他不时的往后看,却发现虞绾君根本没有打算追上来,慢慢的,跑的步子变成了快走,走着走着变成了散步。

身后白琥也追了上来,没有看到他意料之中的人,白琥脸色很不好:“苍璧,为何不拦下他。”

“你又为何让他逃了。”苍璧回问回去。

白琥知道苍璧这是在暗中嘲讽他,他脸上红一阵青一阵,强忍着怒气:“我是知道你在这边才没有追他,若是知道你不出手,他早就死透了。”

“我为什么要帮你拦着他?”苍璧没有给他任何的台阶下,似乎是感受到了主人声量大了几分,苍璧身边的狼朝白琥龇牙咧嘴,眼睛里闪着青光。

白琥知道自己打不过她,恶狠狠的说道:“倘若这次任务没有完成,你也有很大的责任,这件事情,我会如实汇报给领主,人往哪边走了?”

“呃,说罢说吧,你也就会打些小报告。
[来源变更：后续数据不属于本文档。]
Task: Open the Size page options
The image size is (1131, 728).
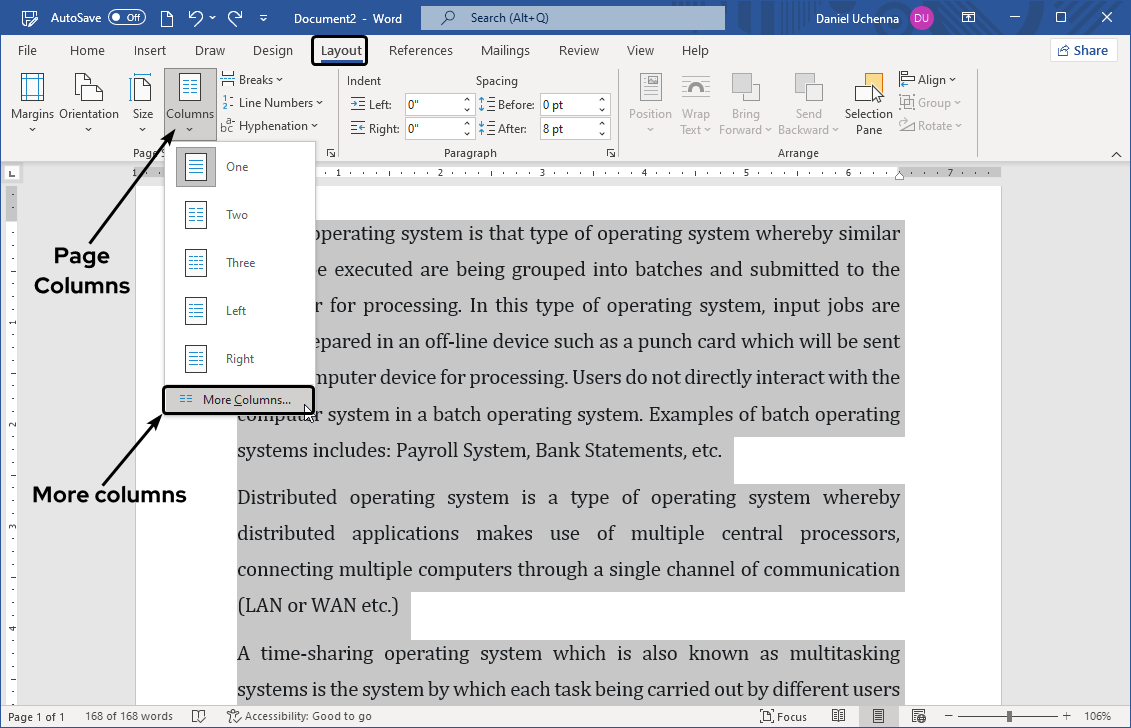Action: pos(143,102)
”苍璧嘴上虽然这么说着,但是依旧给白琥指了程让逃跑的方向。

白琥顺着路找了过去,没走多久,森林中弥漫着飘忽不定的迷雾,静谧得如同一切都沉睡在死亡的恐惧中,有时又突然发出令人毛骨悚然的叫声,笔直高大的树木遮住了绝大部分阳光,只有斑驳稀疏的光线透过树木的枝叶照射进来。

白琥越走越觉得不对劲,路已经很难走了,前方是一望无际的沼泽,他检查了周围还能够走的路,但是没有发现程让的踪迹,白琥不禁咒骂了一句,发出了给自己信徒的信号弹。
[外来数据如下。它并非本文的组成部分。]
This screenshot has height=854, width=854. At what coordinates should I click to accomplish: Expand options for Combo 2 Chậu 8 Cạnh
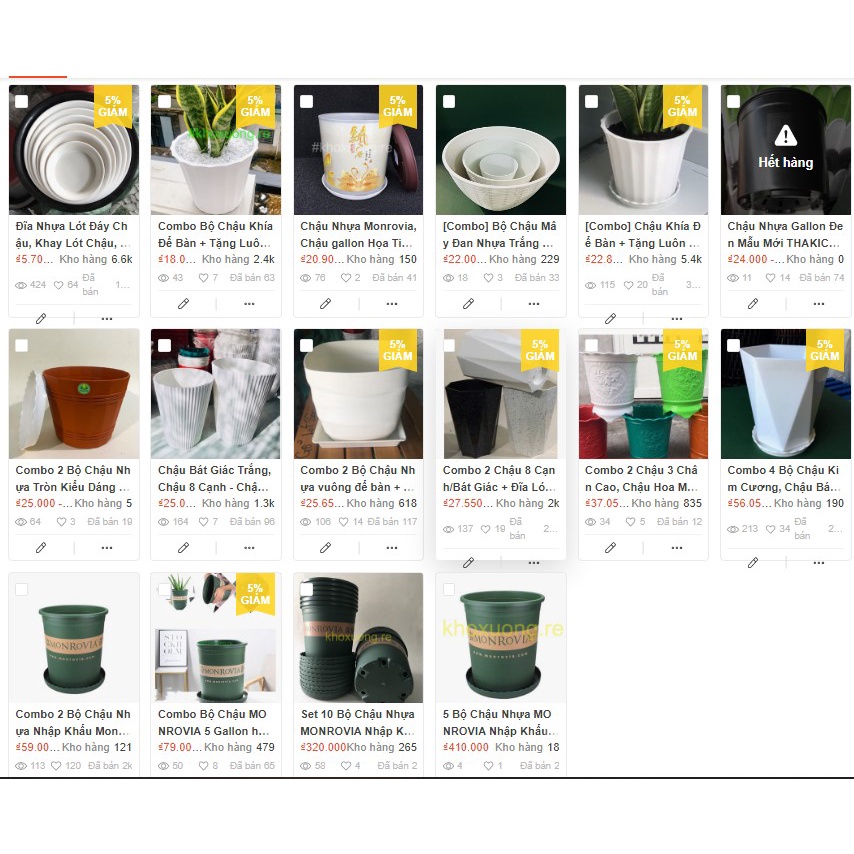coord(534,563)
他深深的看了眼远处的沼泽,盔甲兵器,腐烂的尸体和马匹,各国的旗帜都埋葬在这里,乌鸦们围着还算新鲜的腐肉,并没有被惊走,它们似乎觉得这里的活人迟早会陷入沼泽中成为可口的食物。

白琥确定自己这边是唯一的退路,又等了一会儿,才转身
本章未完,请翻下一页继续阅读.........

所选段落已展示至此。